La Casermetta difensiva della Sources , realizzata intorno al 1890, conteneva il distaccamento che avrebbe dovuto impedire eventuali aggiramenti della Batteria Serziera. Per il tipo di costruzione, infatti, oltre ad ospitare i soldati, poteva essere utilizzata come postazione difensiva. Era in grado di ospitare fino a 160 uomini.
[Valle Stura Fortificata]
Qui si trascura sulla sinistra la rotabile che sale dal fondo della Valle Stura, e si prosegue invece in salita, sempre su rotabile. Superati due edifici alle spalle della casermetta, si percorrono ancora pochi tornanti (alcuni dei quali con i muri a secco di sostegno in ottimo stato di conservazione ) e si perviene alla Batteria del Piroat.
La Batteria del Piroat , del 1897, armata con 6 pezzi "in barbetta", aveva di fatto la stessa funzione e lo stesso campo di tiro della sottostante Batteria Serziera.

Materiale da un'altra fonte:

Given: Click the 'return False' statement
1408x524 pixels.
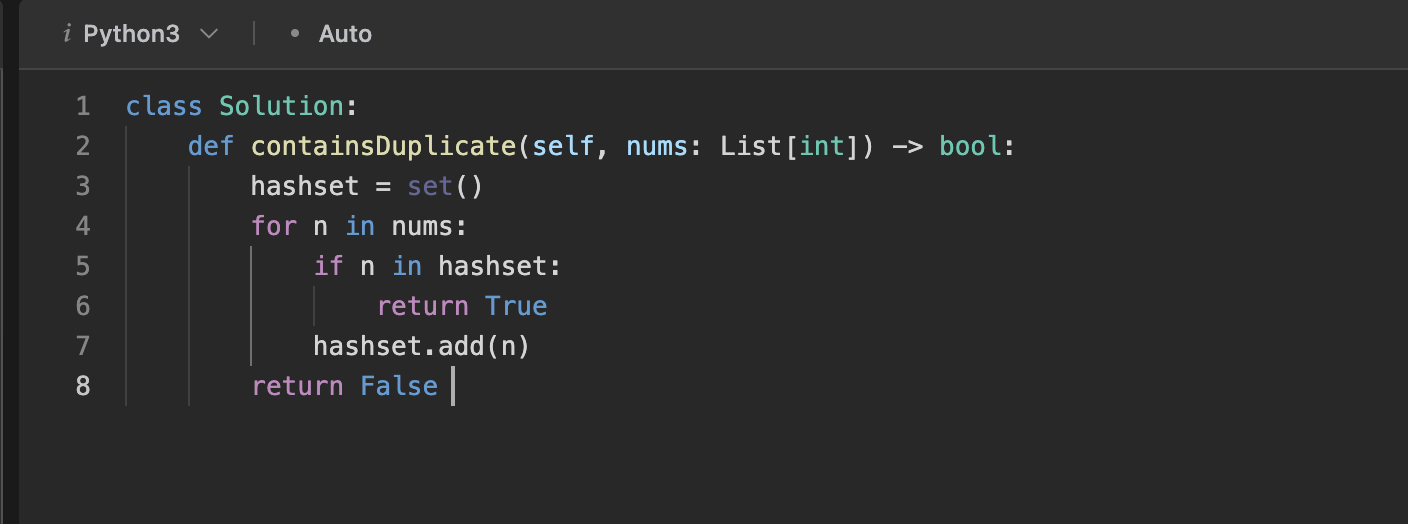Looking at the screenshot, I should pyautogui.click(x=345, y=386).
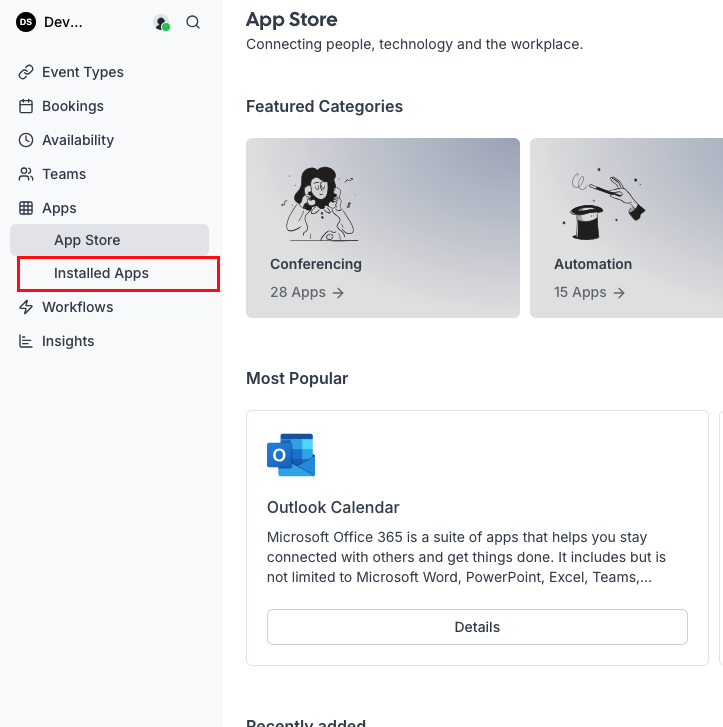
Task: Click the Teams people icon
Action: (x=26, y=174)
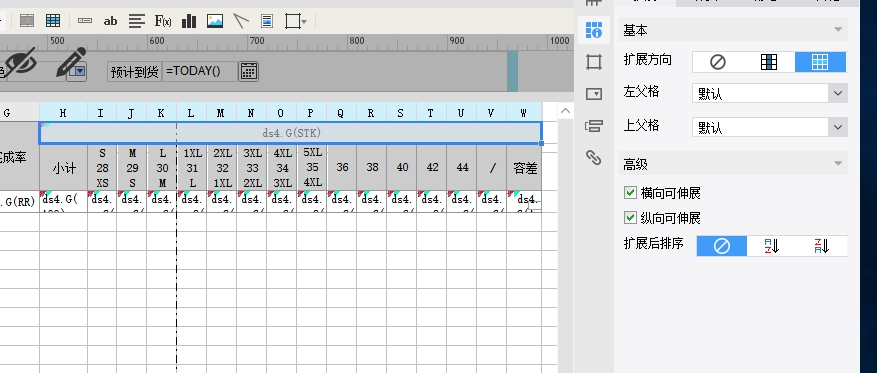Insert a slash line from the toolbar

click(x=241, y=21)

Lo schieramento difensivo sul versante destro orografico della Stura era completato anche da un gruppo di trune in grado di ospitare truppe a Cima Trent e dalla Casermetta difensiva di Testa Rimà, con trinceramenti annessi.
[Valle Stura Fortificata]

Accessi: Da Borgo San Dalmazzo si risale la Valle Stura fino a Vinadio. Poco oltre Vinadio si prende il bivio a sinistra per il Colle della Lombarda e S. Anna di Vinadio. Qui, dopo numerosi tornanti, si prende nuovamente a sinistra per il Vallone di Riofreddo. Si risale il Vallone su una stretta strada asfaltata fino ad incontrare sulla sinistra il bivio con la strada di servizio della diga (chiusa al traffico privato), dove si lascia l'auto.
Note: Sebbene ancora in discreto stato di conservazione, la visita delle fortificazioni toccate in questo itinerario comporta sempre dei rischi ed è sconsigliata.